_ABOUT THIS TASK_. The span to repeat in the listing below runs from the line containing "This screenshot has height=896, width=755." to the line containing "Open subplot configuration", inclusive. Repeat it exactly, and only it.

──────

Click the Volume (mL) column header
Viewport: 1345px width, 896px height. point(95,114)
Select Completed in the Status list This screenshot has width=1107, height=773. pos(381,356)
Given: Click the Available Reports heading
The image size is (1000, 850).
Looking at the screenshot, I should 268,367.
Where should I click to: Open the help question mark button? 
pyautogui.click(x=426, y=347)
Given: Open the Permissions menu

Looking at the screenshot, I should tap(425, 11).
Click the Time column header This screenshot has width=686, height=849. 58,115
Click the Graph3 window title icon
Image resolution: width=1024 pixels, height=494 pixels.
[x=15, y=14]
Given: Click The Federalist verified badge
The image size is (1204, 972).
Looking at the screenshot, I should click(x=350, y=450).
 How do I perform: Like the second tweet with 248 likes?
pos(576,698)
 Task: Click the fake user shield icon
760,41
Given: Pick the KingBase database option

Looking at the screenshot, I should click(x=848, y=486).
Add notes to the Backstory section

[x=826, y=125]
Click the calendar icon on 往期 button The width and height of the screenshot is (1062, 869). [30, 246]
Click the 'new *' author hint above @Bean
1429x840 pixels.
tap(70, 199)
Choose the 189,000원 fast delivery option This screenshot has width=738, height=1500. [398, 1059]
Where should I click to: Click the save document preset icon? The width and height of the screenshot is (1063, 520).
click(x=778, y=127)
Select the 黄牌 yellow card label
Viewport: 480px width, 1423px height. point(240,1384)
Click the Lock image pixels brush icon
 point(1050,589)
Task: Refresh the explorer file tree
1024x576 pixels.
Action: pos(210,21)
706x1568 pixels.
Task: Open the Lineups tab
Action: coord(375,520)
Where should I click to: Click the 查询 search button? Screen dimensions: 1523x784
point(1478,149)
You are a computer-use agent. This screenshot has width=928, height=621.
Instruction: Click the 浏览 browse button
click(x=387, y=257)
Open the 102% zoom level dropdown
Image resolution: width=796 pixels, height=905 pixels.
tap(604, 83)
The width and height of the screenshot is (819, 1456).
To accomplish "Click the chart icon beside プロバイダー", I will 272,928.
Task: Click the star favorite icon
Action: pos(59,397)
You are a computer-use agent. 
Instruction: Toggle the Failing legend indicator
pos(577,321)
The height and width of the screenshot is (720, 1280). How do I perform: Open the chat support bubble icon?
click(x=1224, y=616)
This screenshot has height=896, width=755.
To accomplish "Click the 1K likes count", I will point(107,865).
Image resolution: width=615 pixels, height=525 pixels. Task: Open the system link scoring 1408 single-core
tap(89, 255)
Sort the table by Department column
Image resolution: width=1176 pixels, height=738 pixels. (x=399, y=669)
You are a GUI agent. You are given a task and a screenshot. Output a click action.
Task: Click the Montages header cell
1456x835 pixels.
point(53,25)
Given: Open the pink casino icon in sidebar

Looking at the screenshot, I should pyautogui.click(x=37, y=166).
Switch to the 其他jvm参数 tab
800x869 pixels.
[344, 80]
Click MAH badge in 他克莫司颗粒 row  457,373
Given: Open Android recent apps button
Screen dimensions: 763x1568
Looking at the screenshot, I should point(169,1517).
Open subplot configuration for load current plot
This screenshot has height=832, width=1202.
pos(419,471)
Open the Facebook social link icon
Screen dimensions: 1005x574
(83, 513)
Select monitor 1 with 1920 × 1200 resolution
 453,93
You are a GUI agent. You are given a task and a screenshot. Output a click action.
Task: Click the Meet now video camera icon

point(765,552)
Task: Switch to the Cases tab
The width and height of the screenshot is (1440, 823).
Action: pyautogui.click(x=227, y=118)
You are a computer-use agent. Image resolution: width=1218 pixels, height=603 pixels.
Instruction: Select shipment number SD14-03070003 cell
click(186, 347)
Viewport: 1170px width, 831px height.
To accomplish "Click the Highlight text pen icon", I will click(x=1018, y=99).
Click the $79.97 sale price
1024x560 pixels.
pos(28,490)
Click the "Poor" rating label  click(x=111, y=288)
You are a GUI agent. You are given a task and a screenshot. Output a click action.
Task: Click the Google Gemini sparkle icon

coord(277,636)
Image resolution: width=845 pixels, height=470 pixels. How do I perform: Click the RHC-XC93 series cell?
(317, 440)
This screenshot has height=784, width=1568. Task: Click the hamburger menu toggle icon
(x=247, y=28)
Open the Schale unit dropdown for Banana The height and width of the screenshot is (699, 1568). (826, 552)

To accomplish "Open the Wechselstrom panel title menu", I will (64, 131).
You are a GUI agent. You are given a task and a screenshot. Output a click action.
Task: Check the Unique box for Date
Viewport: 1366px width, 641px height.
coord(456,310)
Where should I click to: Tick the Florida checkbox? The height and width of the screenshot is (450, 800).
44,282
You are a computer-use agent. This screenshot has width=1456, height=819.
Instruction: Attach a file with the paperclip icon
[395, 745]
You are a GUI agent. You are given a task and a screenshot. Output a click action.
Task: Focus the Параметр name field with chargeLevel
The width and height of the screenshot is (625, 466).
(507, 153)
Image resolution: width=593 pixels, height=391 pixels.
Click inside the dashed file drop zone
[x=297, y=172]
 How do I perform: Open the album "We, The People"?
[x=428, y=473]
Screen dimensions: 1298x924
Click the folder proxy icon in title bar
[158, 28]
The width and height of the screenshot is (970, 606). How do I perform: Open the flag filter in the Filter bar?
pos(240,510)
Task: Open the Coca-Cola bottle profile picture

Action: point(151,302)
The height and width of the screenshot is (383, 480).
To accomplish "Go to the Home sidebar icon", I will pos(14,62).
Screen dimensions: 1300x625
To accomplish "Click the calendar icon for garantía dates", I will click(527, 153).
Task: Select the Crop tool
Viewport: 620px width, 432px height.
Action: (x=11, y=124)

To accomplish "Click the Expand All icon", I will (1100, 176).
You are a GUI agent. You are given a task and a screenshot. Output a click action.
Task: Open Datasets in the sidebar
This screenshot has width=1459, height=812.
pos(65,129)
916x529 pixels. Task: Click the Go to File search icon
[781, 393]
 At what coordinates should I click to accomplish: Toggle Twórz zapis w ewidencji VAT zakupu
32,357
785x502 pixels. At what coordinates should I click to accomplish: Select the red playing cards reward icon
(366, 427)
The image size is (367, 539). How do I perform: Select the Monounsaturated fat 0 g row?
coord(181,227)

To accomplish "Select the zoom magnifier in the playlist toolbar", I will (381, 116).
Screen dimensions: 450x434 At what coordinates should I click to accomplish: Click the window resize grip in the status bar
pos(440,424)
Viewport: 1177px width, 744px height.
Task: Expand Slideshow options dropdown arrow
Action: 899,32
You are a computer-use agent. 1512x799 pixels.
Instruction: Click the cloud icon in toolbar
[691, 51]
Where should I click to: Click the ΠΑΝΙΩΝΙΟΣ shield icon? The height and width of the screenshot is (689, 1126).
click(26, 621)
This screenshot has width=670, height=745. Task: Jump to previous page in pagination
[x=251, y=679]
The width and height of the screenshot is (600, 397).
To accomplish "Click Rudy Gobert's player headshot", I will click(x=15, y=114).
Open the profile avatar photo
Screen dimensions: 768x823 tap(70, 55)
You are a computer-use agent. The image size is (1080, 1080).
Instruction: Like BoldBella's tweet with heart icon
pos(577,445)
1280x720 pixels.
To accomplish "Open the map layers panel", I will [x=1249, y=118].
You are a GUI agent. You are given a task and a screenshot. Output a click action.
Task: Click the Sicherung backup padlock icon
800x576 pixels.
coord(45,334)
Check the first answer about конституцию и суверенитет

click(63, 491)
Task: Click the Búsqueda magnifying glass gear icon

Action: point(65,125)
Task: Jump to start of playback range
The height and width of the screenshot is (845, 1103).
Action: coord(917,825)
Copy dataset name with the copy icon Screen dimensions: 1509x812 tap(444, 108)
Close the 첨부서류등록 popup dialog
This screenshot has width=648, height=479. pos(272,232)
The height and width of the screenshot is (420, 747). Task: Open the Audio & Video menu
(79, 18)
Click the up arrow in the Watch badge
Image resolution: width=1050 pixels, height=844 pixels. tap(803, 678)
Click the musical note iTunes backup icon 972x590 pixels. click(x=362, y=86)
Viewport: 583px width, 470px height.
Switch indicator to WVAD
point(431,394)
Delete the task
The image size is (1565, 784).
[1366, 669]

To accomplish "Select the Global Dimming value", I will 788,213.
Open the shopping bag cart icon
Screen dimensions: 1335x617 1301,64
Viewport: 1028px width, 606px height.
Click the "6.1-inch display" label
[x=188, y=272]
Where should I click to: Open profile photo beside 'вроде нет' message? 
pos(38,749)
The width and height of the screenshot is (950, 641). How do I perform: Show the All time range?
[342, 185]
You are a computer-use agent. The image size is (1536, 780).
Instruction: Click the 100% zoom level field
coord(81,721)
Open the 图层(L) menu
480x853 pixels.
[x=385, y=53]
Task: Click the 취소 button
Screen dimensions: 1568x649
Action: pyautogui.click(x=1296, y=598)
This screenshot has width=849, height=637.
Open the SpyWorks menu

──────

_WRITTEN ANSWER_.
This screenshot has height=896, width=755.
To accomplish "Click the 1K likes count", I will point(107,865).
Image resolution: width=615 pixels, height=525 pixels. Task: Open the system link scoring 1408 single-core
tap(89, 255)
Sort the table by Department column
Image resolution: width=1176 pixels, height=738 pixels. (x=399, y=669)
You are a GUI agent. You are given a task and a screenshot. Output a click action.
Task: Click the Montages header cell
1456x835 pixels.
point(53,25)
Given: Open the pink casino icon in sidebar

Looking at the screenshot, I should pyautogui.click(x=37, y=166).
Switch to the 其他jvm参数 tab
800x869 pixels.
[344, 80]
Click MAH badge in 他克莫司颗粒 row  457,373
Given: Open Android recent apps button
Screen dimensions: 763x1568
Looking at the screenshot, I should point(169,1517).
Open subplot configuration for load current plot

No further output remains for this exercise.